* **Problem statement**
List every organization or government body named in the commentary on D.C. charter schools below, counting each one once.

--- Quoted passage Enclosed Below ---

One more thought for today. When I tuned into the May monthly meeting of the DC Public Charter School Board I noticed that Steve Bumbaugh was not present. It turns out that his term had expired. I will greatly miss Mr. Bumbaugh’s presence on the board. His observations and comments were always insightful. He was an especially strong advocate for those on the lowest rungs of the economic ladder in Washington, D.C. Mr. Bumbaugh had a profound appreciation of the nature of school choice, and gave great deference to the opinions of parents as to whether a school under review should be allowed to continue operating.

His absence leaves a critical vacancy on the board.

In STAR system comparison with PMF, it looks like we are reliant on D.C. charter board measure.

Last Friday, the Office of the State Superintendent of Education released its DC Report Card which ranks schools in the nation’s capital on a School Transparency and Reporting (STAR) framework of one to five, with five being best.  This effort is the result of the State Board of Education’s effort to comply with the U.S. Congresses’ Every Student Succeed Act which required that states offer a measurement of the quality of its public educational institutions as a substitute for the Annual Yearly Progress measure under the No Child Left Behind law.

Scott Pearson, the executive director of the DC Public Charter School Board, pointed me to the excellent analysis of the new grading scheme conducted by Empowerk12.  This is only the start for this organization as there is much more number crunching to come.  It offers in great detail a comparison between STAR grading and the DC PCSB’s Performance Management Framework.  I will not pretend for one minute to understand all the nuances of its conclusions.  But I can offer some overall general observations regarding our city’s charter schools after looking at the data.

--- End of Enclosed Quoted passage ---
--- Extracted information Enclosed Below ---

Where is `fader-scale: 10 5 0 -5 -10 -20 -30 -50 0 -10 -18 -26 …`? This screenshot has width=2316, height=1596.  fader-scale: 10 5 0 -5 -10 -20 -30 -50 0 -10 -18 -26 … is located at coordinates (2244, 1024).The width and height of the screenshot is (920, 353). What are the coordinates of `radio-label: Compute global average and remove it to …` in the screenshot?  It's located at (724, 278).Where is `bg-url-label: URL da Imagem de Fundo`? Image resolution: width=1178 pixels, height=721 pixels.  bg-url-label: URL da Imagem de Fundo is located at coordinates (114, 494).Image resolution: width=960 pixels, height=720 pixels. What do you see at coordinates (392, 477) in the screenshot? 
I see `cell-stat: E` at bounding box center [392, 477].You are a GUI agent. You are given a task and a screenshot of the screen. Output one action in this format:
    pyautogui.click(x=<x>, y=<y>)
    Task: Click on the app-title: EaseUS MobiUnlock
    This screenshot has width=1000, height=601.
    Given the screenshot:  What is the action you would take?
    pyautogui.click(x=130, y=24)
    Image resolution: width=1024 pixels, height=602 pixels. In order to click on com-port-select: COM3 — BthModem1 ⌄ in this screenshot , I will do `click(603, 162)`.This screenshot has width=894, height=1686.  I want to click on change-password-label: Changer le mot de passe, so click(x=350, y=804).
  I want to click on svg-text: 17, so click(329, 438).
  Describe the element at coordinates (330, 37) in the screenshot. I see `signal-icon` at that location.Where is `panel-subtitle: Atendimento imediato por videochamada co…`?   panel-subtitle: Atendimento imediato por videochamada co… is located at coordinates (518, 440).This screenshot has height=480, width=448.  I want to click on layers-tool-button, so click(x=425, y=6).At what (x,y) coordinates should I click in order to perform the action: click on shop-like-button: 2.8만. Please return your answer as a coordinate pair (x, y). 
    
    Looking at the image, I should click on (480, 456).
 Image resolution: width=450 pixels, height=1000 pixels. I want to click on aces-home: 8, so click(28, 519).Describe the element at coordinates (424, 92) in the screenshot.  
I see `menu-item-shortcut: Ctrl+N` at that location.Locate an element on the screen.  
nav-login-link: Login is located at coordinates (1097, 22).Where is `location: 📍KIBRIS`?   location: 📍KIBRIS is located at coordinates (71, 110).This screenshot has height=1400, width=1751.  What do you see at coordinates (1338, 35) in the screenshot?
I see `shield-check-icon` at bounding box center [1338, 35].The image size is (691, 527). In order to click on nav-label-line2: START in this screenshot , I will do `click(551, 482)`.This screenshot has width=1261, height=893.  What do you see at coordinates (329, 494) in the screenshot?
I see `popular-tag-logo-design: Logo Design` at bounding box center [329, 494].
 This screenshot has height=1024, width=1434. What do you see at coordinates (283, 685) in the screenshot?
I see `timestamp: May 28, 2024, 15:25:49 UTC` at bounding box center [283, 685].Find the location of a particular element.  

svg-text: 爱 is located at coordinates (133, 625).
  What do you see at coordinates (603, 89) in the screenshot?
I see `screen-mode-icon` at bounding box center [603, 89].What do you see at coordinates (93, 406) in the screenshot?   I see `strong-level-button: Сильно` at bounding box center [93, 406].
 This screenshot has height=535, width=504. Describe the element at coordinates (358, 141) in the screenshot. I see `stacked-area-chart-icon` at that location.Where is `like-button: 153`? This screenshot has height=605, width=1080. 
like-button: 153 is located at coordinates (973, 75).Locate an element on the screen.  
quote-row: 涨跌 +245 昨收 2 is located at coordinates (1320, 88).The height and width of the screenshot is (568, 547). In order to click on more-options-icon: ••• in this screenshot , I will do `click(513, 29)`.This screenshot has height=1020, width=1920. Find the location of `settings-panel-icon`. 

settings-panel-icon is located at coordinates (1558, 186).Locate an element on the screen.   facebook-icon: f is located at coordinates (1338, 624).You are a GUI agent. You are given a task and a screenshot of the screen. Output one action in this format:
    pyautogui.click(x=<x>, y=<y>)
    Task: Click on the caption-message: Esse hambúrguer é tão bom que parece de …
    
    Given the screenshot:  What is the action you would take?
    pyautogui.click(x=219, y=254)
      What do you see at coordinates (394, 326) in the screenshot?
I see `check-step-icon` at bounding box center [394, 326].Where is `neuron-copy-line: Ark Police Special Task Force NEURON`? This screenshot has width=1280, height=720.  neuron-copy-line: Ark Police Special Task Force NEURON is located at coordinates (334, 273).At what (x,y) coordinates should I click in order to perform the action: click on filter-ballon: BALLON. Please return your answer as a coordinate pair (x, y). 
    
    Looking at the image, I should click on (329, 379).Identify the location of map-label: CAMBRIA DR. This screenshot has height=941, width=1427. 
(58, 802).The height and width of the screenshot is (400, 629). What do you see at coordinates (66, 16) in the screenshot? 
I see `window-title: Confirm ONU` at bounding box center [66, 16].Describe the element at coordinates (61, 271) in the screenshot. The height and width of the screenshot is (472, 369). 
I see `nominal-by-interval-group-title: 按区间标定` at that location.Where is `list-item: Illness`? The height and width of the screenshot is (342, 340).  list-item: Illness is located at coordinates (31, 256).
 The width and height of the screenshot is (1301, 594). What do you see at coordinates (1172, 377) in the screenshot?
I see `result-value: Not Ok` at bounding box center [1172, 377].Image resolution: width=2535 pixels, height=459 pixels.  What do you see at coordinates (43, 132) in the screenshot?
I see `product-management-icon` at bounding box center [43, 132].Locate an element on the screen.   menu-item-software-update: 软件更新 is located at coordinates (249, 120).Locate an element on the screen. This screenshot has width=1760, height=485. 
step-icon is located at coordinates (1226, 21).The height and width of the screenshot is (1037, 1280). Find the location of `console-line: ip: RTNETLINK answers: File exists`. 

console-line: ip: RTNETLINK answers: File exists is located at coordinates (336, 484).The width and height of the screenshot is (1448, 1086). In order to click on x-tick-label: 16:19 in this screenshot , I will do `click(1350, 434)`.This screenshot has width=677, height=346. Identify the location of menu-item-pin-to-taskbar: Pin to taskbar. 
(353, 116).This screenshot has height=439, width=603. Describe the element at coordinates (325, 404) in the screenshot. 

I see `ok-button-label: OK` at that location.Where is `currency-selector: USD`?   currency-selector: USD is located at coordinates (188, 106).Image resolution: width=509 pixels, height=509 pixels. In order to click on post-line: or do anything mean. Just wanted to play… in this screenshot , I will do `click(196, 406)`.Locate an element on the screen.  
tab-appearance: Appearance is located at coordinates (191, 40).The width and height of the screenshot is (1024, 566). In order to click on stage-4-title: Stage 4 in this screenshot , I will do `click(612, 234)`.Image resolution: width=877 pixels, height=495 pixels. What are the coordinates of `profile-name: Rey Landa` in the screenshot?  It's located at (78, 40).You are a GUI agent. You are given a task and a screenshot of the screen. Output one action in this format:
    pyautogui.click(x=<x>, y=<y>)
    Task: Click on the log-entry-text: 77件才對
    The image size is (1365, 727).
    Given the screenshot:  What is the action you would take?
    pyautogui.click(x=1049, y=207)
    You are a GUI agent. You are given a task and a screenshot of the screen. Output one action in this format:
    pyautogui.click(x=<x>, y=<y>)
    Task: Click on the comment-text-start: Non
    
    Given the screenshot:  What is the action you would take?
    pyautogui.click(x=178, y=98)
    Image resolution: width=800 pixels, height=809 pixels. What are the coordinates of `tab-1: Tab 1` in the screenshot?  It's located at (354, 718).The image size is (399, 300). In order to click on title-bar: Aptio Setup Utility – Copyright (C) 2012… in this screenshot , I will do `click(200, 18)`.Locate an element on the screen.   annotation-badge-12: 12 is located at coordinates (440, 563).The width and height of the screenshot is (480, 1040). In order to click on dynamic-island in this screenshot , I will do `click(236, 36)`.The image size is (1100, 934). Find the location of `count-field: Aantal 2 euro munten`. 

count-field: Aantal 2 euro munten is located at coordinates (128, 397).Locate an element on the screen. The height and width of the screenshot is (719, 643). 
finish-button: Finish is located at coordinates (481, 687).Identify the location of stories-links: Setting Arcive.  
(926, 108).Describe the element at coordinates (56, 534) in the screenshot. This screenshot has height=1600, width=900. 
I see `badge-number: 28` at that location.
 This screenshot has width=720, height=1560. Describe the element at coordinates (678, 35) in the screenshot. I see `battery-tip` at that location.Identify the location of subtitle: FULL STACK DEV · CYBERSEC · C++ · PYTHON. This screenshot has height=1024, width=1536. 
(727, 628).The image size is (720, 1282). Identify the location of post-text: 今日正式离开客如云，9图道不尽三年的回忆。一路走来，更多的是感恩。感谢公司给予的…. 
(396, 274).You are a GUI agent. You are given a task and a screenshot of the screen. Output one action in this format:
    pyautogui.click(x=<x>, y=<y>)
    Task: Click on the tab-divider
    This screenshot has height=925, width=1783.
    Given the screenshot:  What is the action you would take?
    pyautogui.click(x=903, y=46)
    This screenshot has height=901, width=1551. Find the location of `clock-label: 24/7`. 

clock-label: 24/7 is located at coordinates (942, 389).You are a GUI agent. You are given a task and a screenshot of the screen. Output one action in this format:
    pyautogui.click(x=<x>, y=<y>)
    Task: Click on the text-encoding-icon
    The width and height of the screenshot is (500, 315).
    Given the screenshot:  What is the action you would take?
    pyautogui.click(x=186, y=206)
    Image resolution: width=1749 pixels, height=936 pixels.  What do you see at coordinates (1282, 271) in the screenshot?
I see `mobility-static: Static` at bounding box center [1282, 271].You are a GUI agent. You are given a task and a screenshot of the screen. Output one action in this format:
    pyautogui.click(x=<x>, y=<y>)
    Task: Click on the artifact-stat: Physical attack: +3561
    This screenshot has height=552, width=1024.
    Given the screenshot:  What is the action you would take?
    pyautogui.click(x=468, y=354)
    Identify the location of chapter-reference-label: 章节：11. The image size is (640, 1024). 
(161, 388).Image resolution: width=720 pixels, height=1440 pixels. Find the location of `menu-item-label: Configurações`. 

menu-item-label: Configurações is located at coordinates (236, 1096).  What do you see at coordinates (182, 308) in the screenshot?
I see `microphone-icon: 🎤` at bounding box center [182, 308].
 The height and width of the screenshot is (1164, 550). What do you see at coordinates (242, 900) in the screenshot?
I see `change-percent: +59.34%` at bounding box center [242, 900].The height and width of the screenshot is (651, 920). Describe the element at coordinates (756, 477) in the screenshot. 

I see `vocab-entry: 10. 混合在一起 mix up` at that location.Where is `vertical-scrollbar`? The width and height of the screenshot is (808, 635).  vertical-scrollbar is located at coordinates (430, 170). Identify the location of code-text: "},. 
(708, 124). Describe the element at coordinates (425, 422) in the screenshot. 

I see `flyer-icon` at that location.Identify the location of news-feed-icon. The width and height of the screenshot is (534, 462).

--- End of Enclosed Extracted information ---

* **The completed task**
- DC Public Charter School Board
- Office of the State Superintendent of Education
- State Board of Education
- U.S. Congress
- Empowerk12